Znamy przyszłość Galerii Plaza [WIZUALIZACJE]

Wizualizacja obiektu fot. materiały właściciela

Fashion Outlet Kraków – tak w przyszłości będzie nazywała się obecna Galeria Plaza. Jak zapowiadaliśmy pół roku temu, obiekt zyska też nową funkcję. Wiosną 2018 roku będzie działało w nim pierwsze krakowskie centrum wyprzedażowe.

Pierwsze zmiany dotknęły Plazę jeszcze w zeszłym roku. 15 grudnia obiekt zmienił właściciela. Trzy miesiące później, ze względu na zapis w umowie, Kraków Plaza musiała zmienić nazwę. Przez pierwsze pół roku pod nowymi rządami tworzona była też inna koncepcja galerii.

Parterowy outlet, rozrywka na piętrze

– Zależy nam na tym, żeby było jasne dla klienta co jest outletem, a co nie jest.
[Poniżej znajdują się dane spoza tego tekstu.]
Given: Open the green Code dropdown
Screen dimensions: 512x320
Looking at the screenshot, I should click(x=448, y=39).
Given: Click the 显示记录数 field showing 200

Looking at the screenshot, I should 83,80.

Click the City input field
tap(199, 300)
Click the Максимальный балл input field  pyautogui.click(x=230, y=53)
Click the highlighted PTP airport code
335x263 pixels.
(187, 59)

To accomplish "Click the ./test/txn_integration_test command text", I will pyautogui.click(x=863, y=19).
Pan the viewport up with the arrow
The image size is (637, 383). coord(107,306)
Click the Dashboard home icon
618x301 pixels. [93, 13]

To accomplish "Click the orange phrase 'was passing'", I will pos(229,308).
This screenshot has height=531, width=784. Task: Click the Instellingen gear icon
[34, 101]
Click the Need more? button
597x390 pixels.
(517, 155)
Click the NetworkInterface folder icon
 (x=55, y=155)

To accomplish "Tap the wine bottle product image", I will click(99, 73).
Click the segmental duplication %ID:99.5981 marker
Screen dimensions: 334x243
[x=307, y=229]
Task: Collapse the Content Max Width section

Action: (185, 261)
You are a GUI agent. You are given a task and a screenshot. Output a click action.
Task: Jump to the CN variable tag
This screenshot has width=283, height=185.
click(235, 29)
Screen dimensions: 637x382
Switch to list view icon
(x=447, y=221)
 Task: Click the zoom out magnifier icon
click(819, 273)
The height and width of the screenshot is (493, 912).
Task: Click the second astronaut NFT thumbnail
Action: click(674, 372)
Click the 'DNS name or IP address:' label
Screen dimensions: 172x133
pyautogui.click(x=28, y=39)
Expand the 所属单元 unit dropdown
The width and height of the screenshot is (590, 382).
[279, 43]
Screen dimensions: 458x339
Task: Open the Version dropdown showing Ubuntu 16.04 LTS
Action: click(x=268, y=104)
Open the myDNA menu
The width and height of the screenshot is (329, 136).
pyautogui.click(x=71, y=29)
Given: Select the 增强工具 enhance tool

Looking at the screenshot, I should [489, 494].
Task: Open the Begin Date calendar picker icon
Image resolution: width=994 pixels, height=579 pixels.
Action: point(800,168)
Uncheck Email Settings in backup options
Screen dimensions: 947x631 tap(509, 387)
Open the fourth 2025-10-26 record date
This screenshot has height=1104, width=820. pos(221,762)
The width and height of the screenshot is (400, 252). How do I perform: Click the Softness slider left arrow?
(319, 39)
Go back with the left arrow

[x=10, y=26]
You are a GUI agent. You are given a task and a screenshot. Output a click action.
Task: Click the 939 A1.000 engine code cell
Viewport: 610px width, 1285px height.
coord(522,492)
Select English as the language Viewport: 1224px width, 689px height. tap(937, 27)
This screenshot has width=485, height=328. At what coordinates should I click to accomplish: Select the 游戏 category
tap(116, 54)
Parter w 100% będzie zawierał sklepy wyprzedażowe z odzieżą, obuwiem czy akcesoriami. Na piętrze zostanie to, co jest obecnie i dobrze funkcjonuje: kino, kręgielnia i fitness. Chcemy powiększyć też ofertę gastronomiczną – zapowiada Dawid Rutkowski z firmy Peakside, reprezentujący inwestora.

Co z terminami?

Modernizacja obiektu ma rozpocząć się w drugiej połowie przyszłego roku. Przez cały czas prowadzenia prac, centrum handlowe ma pozostać otwarte, ponieważ niezbędne jest funkcjonowanie usług prowadzonych na piętrze. Oficjalne uruchomienie Fashion Outlet Kraków planowane jest na wiosnę 2018 roku. Obecnie inwestor prowadzi prace projektowe i poszukuje przyszłych najemców.

Jak mówi Dawid Rutkowski, na przestrzeni lat outlety przechodziły przez duże zmiany, dostosowywane do oczekiwań klientów. W przeszłości centra wyprzedażowe lokalizowane były nawet kilkadziesiąt kilometrów od dużych miast. Teraz konsumenci oczekują wygodnego i szybkiego transportu na zakupy. Sam zakup Galerii Plaza był podyktowany jej ogromnym potencjałem.

–  Kupiliśmy obiekt nie dlatego, że tak bardzo nam się podobał, ale kilka cech z punktu widzenia nieruchomościowego było dla nas bardzo ciekawych. Sprawdziliśmy z sieciami handlowymi potencjał tej lokalizacji pod projekt outletowy. Centrum outletowe odróżnia się tym, że nie jedzie się do niego przypadkowo. Mija się kilka centrów handlowych po drodze, a one i tak nas nie interesują. Jedziemy konkretnie do outletu – mówi Rutkowski.